■ Your task
Copy the material word for word, from the line with "Where should I click to: Click" up to and including the line with "Looking at the". Leave the pictures out of your copy.

■ Dataset content
^^^^^^^^^^^^^^^^

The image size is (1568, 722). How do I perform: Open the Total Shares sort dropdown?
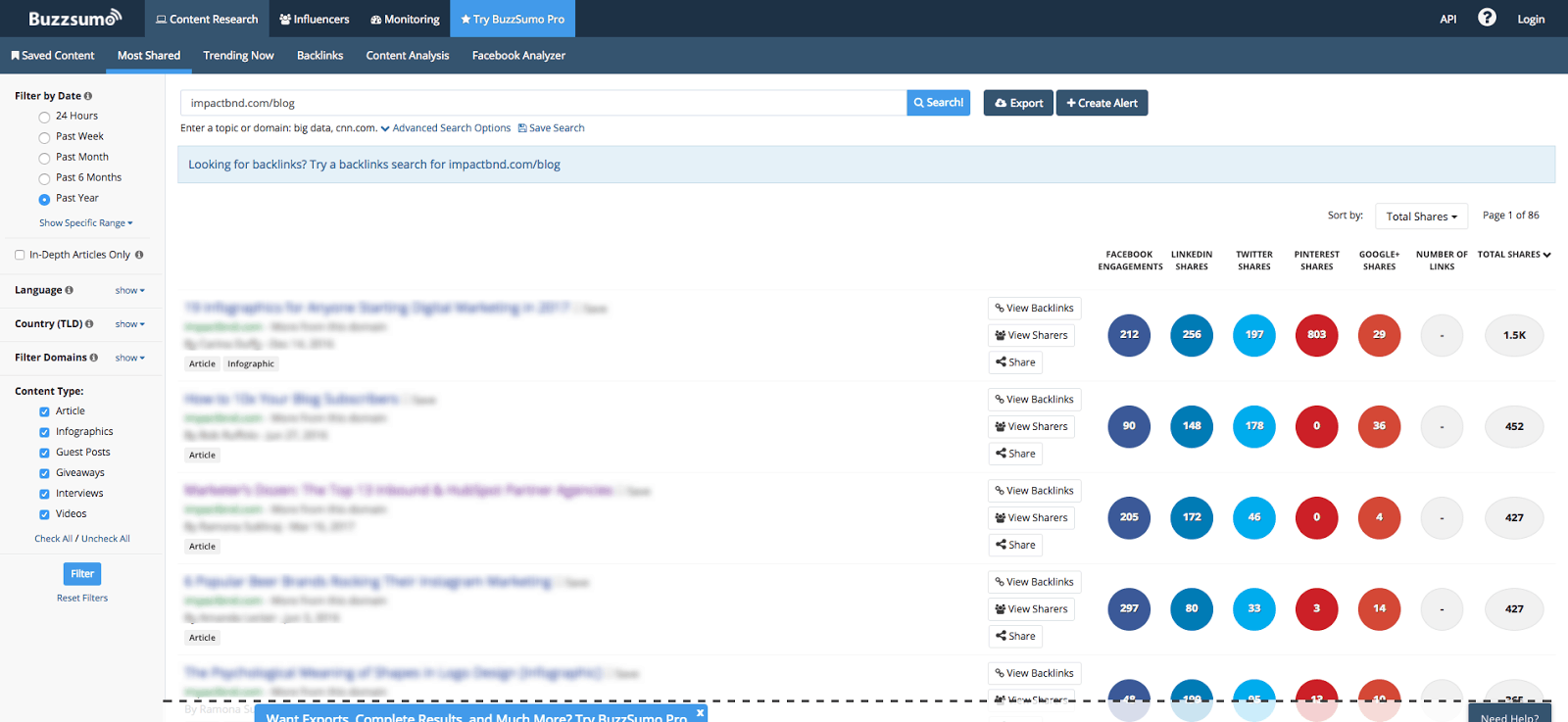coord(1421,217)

^^^^^^^^^^^^^^^^

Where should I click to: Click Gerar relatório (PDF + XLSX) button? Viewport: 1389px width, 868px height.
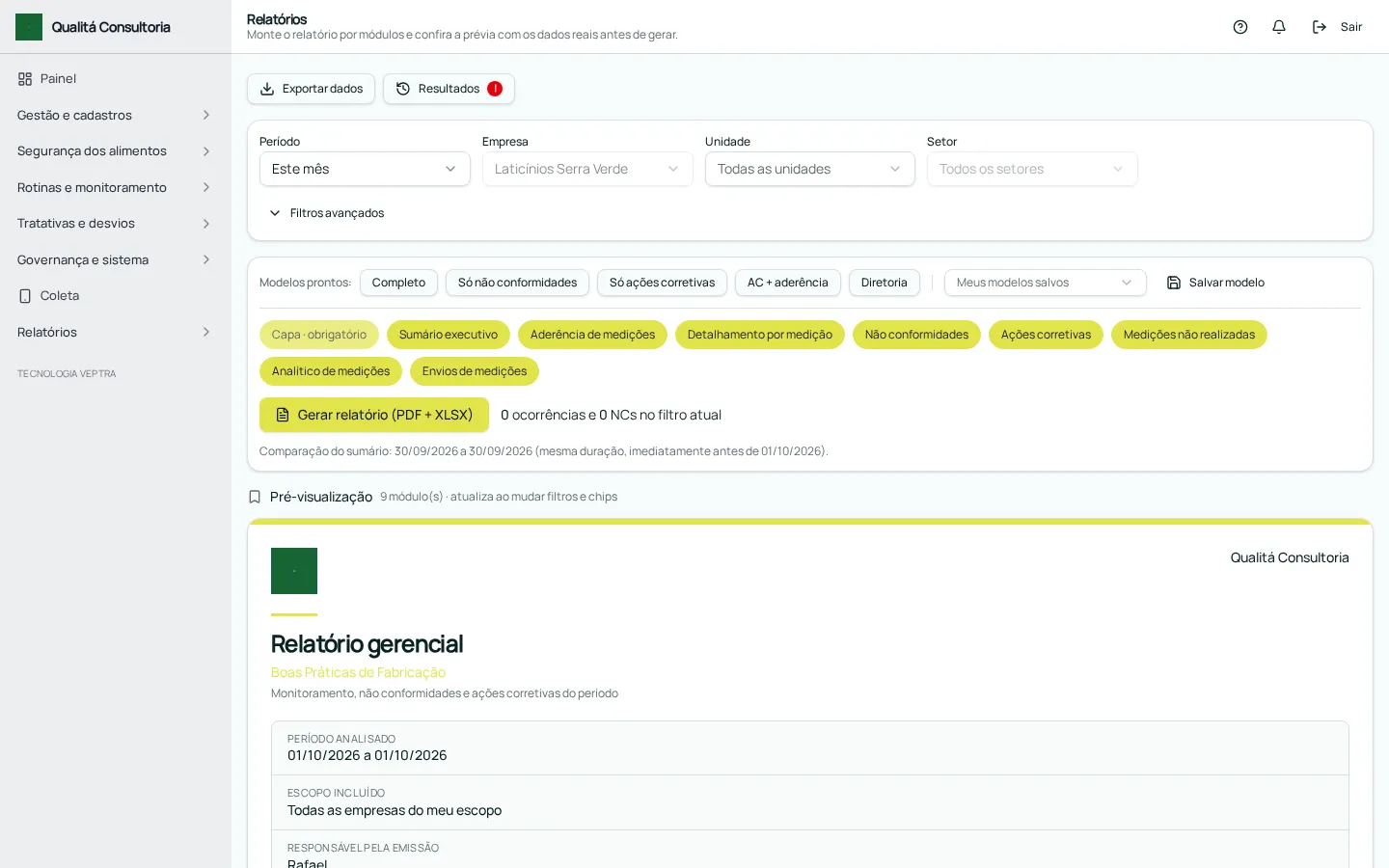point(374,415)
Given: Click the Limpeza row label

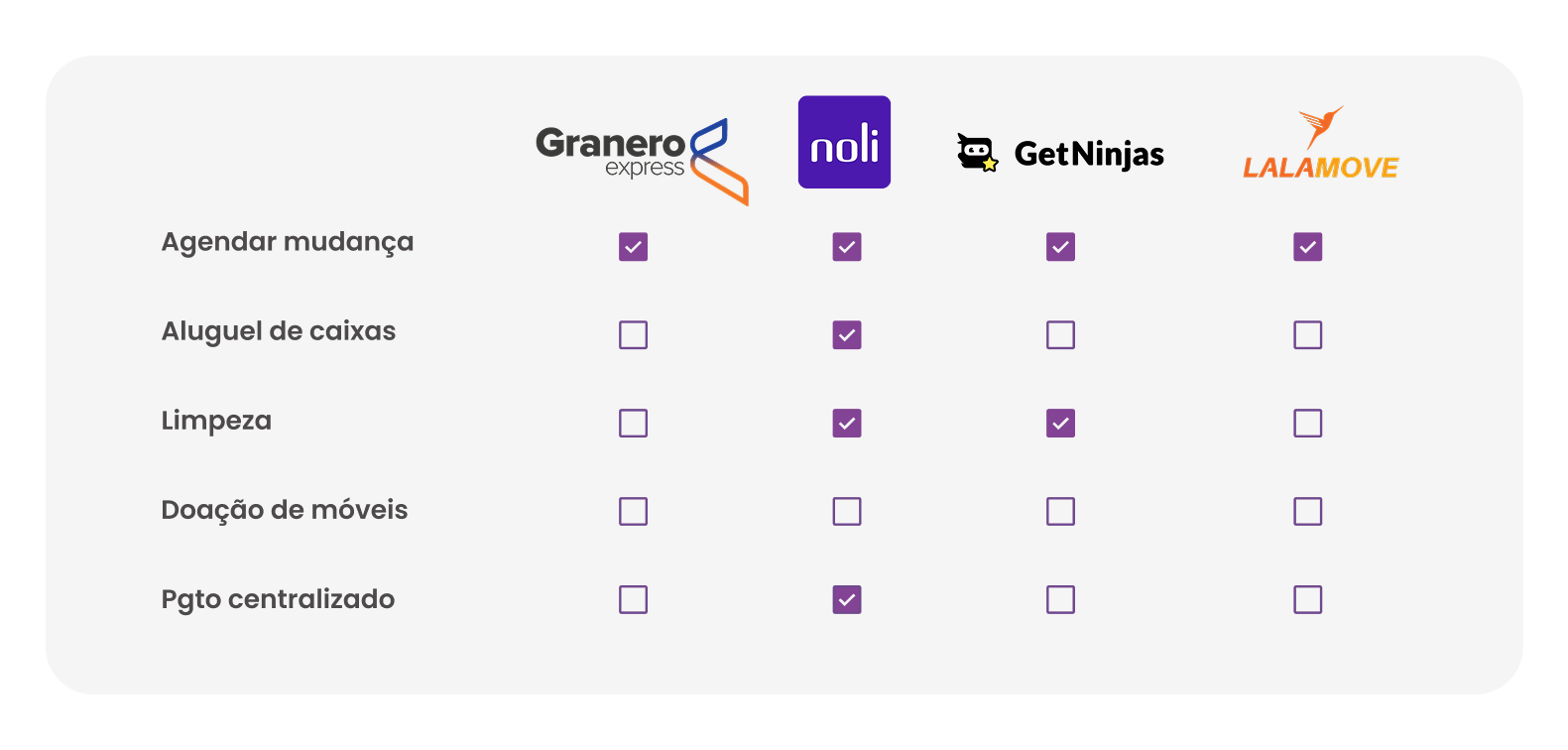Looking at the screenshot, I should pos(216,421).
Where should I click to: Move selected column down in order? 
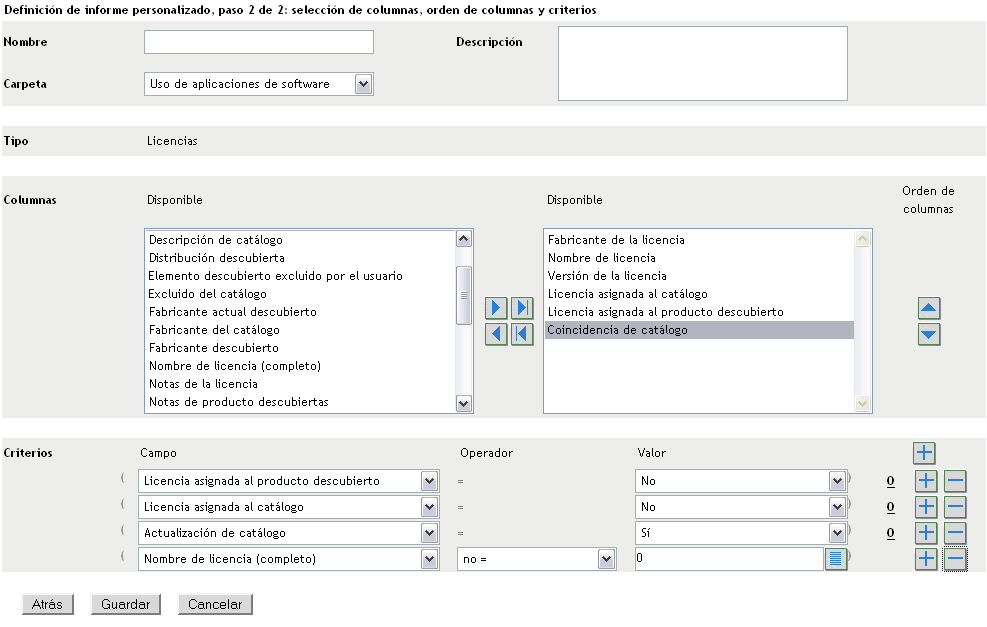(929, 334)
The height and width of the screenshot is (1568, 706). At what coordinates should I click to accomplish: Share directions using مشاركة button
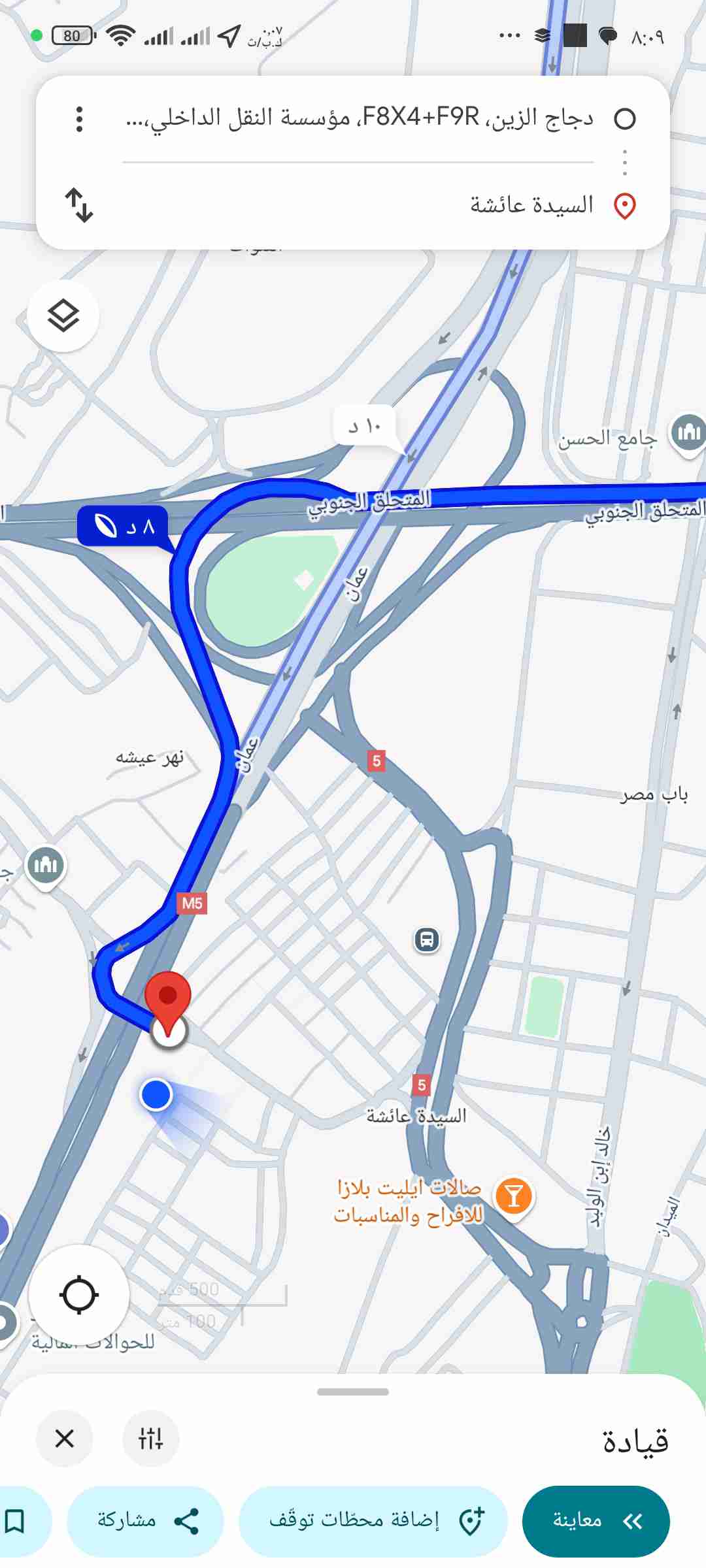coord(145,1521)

^^^^^^^^^^^^^^^^

■ Solution for this task
Where should I click to: Click Gerar relatório (PDF + XLSX) button? Viewport: 1389px width, 868px height.
point(374,415)
Given: Click the Limpeza row label

Looking at the screenshot, I should pos(216,421).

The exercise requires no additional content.